OneLogin has seven types of users, which have different sets of privileges. Owner and Super User have all of the privileges of the types listed above it. Otherwise, you must assign privileges separately (for example, User Managers does not include the Assume User privilege; you must assign the latter separately).
- User - can only access the dashboard
- Assume User - can assume users but cannot alter functionality
- App Credential Manager - User can control which application login credentials will be shared amongst users.
- Group Manager - can manage all the users in the groups it's an admin of
- User Manager - can manage all the users
- Super User - has access to all functionality, except encryption policy
- Owner - has access to all functionality
OneLogin also has two user privileges related to handling subscriptions and sub-accounts.
- Manage Subscriptions - Can only manage the subscription and pricing level of the account.
- Manage Accounts - Can manage sub-accounts of master reseller account.
Note: that the Manage accounts privilege is only used by resellers of OneLogin
For more information on user privileges, see Privileges.

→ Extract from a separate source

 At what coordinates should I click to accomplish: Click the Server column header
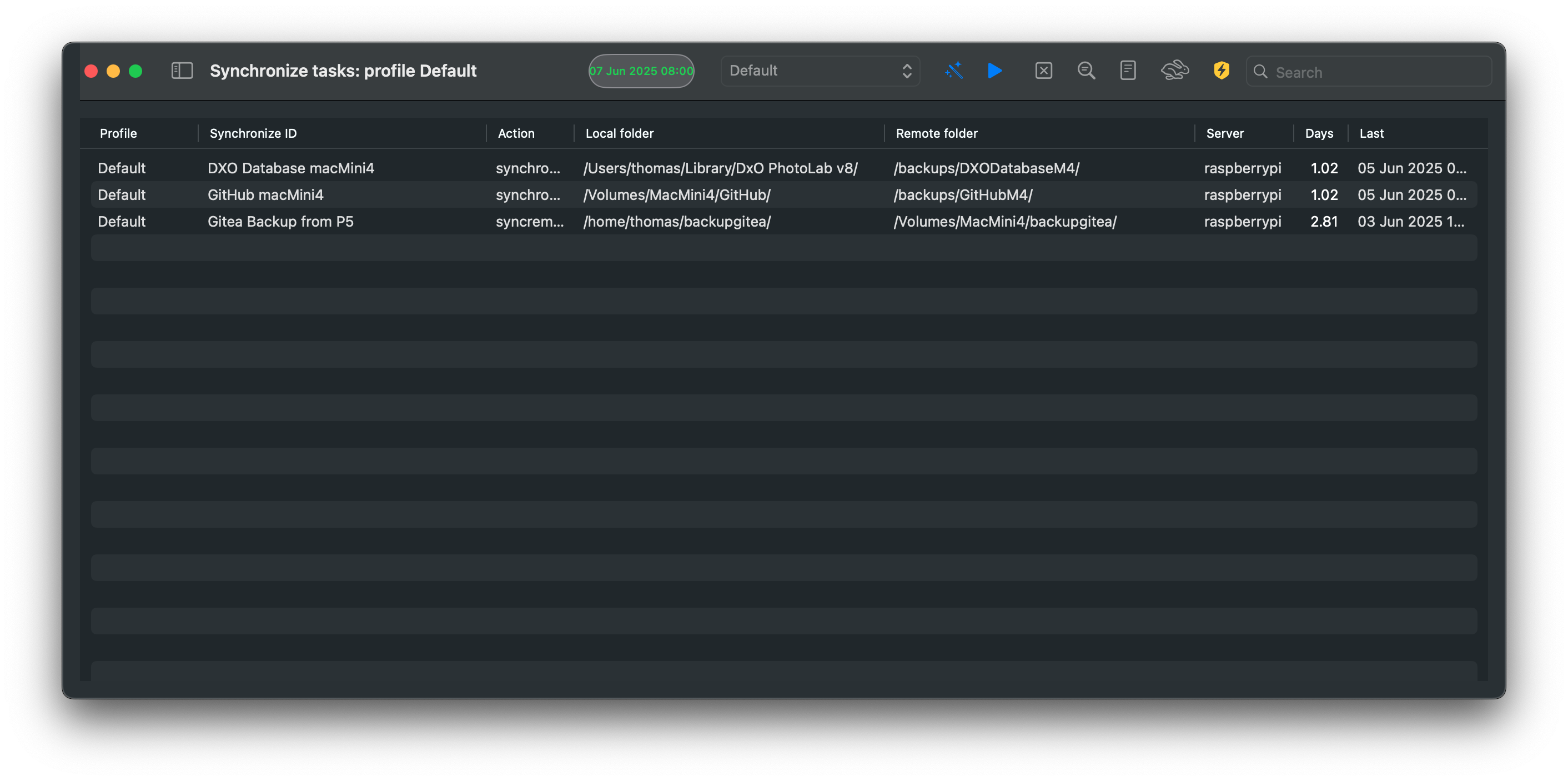(x=1225, y=133)
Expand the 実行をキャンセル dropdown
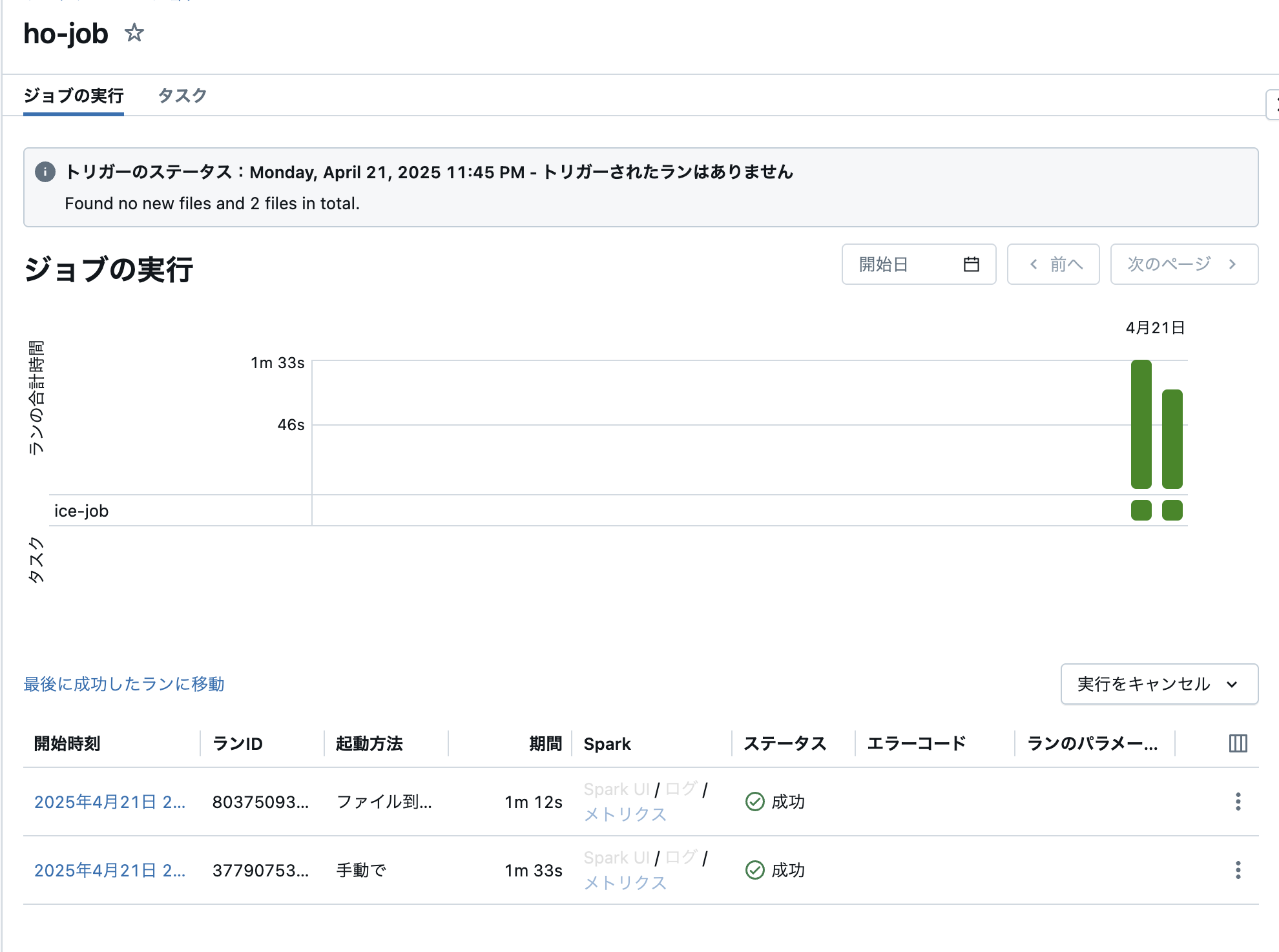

Users are employees or contractors who use applications and have no administrative privileges. All users can add personal applications though, if the account allows it.
Groups are used to delegate administration of users. For example, someone in sales may be responsible for managing access to sales-related applications. To enable someone to be a group admin, under the User Profile select Privileges and select the Manage Groups permission. To add more than one group management just add a second privilege.
If you want a group admin to be able to assume users, you must give them Assume Users permissions separately.
User admins are able to manage all users, which might include managing application access. To enable someone to be a user admin, under the User Profile select Privileges and select the Manage Users permission. If you want a user manager to be able to assume users, you must give them Assume Users permissions separately.
Admins (Super Users)
Admins have full access to all the administrative functionality except billing and changing the encryption policy, which only the owner can do. To enable someone to be an admin, under the User Profile select Privileges and select the Super User permission.
The account owner is responsible for the OneLogin account and is also the billing contact by default.
Every user in OneLogin is automatically assigned an OpenID issued by OneLogin. The advantage of using OneLogin's OpenID as opposed to a one issued by a third party is that the employer has full control over the employee's OpenID identity and can withdraw it at any time.
Users can add personal apps if the administrator allows it. Personal apps are only visible to the users themselves. The audit trail does not log any activity for personal apps and admins are not able to see personal apps on users' dashboards when they assume them.